Eben, es ist umstritten und alles andere als eindeutig oder in den meisten Fällen anwendbar. Ein pauschaler Hinweis auf eine fehlende Fristsetzung ist nicht mehr ausreichend, wenn man einen Rat geben möchte.
Umgekehrt wird ein Schuh draus
Als Mieter wirst du unabhängig vom realen Sachverhalt immer bei Auszug argumentieren:
Wenn ich dazu aufgefordert worden wäre, hätte ich das gemacht.

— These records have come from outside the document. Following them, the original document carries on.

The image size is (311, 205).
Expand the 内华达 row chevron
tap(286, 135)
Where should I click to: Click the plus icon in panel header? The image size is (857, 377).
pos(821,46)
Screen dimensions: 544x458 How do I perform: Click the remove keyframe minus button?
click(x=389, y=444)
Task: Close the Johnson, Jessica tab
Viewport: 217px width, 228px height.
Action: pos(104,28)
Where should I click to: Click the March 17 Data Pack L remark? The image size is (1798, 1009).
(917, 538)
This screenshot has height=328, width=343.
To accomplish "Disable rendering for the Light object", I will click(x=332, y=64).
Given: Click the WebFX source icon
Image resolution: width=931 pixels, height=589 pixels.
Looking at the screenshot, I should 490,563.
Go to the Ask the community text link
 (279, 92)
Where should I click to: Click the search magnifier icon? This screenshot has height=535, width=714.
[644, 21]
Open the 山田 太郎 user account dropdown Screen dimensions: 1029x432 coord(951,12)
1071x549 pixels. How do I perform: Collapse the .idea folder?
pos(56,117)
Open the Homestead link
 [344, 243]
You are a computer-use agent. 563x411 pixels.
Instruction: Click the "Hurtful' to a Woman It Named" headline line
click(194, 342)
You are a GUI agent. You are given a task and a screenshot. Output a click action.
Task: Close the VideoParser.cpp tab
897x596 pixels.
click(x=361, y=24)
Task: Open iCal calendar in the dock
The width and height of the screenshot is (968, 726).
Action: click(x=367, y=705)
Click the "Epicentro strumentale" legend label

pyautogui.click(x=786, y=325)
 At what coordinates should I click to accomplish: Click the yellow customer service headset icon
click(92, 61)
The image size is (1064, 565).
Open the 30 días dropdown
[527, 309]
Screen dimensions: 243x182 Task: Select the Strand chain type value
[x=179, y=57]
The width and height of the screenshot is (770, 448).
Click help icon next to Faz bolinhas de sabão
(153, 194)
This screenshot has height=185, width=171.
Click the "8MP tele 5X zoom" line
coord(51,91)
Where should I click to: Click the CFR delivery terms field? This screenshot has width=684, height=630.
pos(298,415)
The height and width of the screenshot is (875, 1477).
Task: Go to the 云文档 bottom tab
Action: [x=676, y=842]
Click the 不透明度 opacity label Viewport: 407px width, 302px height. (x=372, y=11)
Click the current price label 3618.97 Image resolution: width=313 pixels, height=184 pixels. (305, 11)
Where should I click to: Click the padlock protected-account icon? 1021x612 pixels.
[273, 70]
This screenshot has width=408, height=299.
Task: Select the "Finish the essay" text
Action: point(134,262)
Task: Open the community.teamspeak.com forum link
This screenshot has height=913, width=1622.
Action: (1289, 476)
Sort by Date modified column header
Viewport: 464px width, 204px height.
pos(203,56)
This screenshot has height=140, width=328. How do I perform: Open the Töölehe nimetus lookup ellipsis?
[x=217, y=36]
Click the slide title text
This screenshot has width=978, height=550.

Mich hat hat aber keiner aufgefordert.
Ausserdem hab ich nichts anerkannt (Protokoll). Und im Nachhinein wurde mir noch klar, ich war gar nicht dazu verpflichtet
bzw. die Verpflichtung unwirksam aus beliebigen Gründen.
Genauso ist es umgekehrt. Als Vemieter wirst du entweder eine Nachfrist setzen, oder noch besser du versuchst sie im Protokoll auszuschließen.
In keinem Fall ist es für den Vermieter ratsam eine Schadensersatzklage damit anzufangen, dass 281 entbehrlich sei.
Aus meiner persönlichen Wahrnehmung verlieren die Vermieter in den meisten Fällen nach wie vor wenn sie auf die Nachfrist verzichtet haben.
Insofern ist es m.E. als Vermieter völlig unsinnig wegen 7 Tagen zu riskieren, dass die ganze Klage für die Katz ist.